Elsai Text Extractors#

The Elsai Text Extractors package provides utilities to extract structured or unstructured text data from various document formats. It supports:

  • CSV files

  • DOCX files

  • PDF documents

  • Excel spreadsheets

Prerequisites#

  • Python >= 3.9

Installation#

To install the elsai-text-extractors package:

pip install --index-url https://elsai-core-package.optisolbusiness.com/root/elsai-text-extractors/ elsai-text-extractors==0.1.0

Components#

1. CSVFileExtractor#

CSVFileExtractor reads and parses CSV files from the provided file path.

from elsai_text_extractors.csv_extractor import CSVFileExtractor

extractor = CSVFileExtractor(file_path="sample_data/sample.csv")
content = extractor.load_from_csv()

2. DocxTextExtractor#

DocxTextExtractor extracts plain text from Microsoft Word (.docx) documents.

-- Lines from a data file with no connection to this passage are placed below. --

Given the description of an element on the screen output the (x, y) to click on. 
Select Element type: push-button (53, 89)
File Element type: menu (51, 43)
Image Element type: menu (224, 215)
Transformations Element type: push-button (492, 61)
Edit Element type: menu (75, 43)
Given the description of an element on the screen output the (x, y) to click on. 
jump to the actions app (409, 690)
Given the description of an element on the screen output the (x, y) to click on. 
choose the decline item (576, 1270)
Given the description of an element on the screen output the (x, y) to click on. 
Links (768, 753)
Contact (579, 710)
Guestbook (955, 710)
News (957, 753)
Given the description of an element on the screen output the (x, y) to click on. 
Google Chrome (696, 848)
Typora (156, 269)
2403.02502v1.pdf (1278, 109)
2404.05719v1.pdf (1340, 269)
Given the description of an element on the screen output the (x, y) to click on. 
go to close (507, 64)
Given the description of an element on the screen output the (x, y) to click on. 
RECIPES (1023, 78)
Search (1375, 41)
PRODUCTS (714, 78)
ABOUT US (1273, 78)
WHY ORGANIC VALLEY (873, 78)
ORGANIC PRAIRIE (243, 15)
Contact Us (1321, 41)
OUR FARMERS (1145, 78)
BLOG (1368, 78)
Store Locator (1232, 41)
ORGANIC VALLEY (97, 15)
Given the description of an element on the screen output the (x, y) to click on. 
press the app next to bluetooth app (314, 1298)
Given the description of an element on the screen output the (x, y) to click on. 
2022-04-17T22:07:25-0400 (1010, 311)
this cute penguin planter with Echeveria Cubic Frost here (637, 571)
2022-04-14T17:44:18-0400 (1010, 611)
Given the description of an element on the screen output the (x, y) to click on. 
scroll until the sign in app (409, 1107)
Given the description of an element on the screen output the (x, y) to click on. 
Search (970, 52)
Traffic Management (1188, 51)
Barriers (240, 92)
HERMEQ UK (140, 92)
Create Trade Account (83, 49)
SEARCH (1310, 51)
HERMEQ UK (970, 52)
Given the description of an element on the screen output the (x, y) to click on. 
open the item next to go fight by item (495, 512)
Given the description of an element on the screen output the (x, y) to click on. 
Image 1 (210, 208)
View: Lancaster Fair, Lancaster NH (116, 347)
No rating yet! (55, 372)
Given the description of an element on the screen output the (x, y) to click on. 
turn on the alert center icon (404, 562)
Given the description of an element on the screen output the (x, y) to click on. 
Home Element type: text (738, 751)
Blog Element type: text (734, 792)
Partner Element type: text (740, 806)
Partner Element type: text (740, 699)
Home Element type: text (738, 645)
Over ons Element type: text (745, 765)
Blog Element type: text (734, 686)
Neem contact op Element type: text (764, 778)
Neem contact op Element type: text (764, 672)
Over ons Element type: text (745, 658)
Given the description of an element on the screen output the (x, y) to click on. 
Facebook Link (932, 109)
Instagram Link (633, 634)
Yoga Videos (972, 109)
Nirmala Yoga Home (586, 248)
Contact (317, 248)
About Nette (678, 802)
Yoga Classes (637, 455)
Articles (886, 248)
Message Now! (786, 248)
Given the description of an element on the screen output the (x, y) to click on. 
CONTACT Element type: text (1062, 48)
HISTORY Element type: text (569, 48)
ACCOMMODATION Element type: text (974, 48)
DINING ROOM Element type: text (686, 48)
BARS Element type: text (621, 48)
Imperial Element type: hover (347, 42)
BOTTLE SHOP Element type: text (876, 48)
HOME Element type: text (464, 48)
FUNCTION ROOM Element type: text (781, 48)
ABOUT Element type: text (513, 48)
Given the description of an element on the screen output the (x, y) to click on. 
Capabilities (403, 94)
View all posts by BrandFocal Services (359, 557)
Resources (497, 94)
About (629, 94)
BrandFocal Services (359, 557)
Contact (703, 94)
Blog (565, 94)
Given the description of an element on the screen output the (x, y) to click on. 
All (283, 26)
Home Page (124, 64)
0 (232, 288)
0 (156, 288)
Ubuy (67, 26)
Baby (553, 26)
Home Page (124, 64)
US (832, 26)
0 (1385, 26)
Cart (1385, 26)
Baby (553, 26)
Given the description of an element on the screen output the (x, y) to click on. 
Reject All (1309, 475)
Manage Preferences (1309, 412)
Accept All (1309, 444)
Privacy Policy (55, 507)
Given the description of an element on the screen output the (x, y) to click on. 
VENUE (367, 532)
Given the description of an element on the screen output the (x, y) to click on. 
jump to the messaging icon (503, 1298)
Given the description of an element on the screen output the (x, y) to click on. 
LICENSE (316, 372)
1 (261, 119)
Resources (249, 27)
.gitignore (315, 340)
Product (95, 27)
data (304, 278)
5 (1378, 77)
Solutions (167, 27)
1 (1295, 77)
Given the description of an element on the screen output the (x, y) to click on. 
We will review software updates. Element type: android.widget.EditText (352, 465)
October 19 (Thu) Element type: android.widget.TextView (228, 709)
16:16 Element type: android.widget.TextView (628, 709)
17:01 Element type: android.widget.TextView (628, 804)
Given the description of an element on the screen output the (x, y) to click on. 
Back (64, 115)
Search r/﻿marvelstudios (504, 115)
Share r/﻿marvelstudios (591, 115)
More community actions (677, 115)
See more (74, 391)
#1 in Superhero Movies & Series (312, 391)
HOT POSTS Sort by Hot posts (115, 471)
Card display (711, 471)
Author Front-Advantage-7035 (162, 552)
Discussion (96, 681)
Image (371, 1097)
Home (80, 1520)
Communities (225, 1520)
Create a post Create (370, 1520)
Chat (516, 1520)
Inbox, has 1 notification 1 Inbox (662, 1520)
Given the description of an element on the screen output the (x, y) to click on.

from elsai_text_extractors.docx_extractor import DocxTextExtractor

extractor = DocxTextExtractor(file_path="sample_data/sample.docx")
content = extractor.extract_text_from_docx()

3. PyPDFTextExtractor#

PyPDFTextExtractor extracts text from PDF documents using the PyPDF library.

Note

Important: In version 0.1.0, the PyPDF extractor only extracted the first page. This issue has been fixed in version 0.1.1, which now extracts all pages from PDF documents.

from elsai_text_extractors.pypdfloader import PyPDFTextExtractor

extractor = PyPDFTextExtractor(file_path="sample_data/sample.pdf")
content = extractor.extract_text_from_pdf()

4. UnstructuredExcelLoader#

UnstructuredExcelLoaderService loads and parses Excel spreadsheets (.xlsx), handling unstructured formats gracefully.

from elsai_text_extractors.unstructured_excel_loader import UnstructuredExcelLoaderService

extractor = UnstructuredExcelLoaderService(file_path="sample_data/sample.xlsx")
content = extractor.load_excel()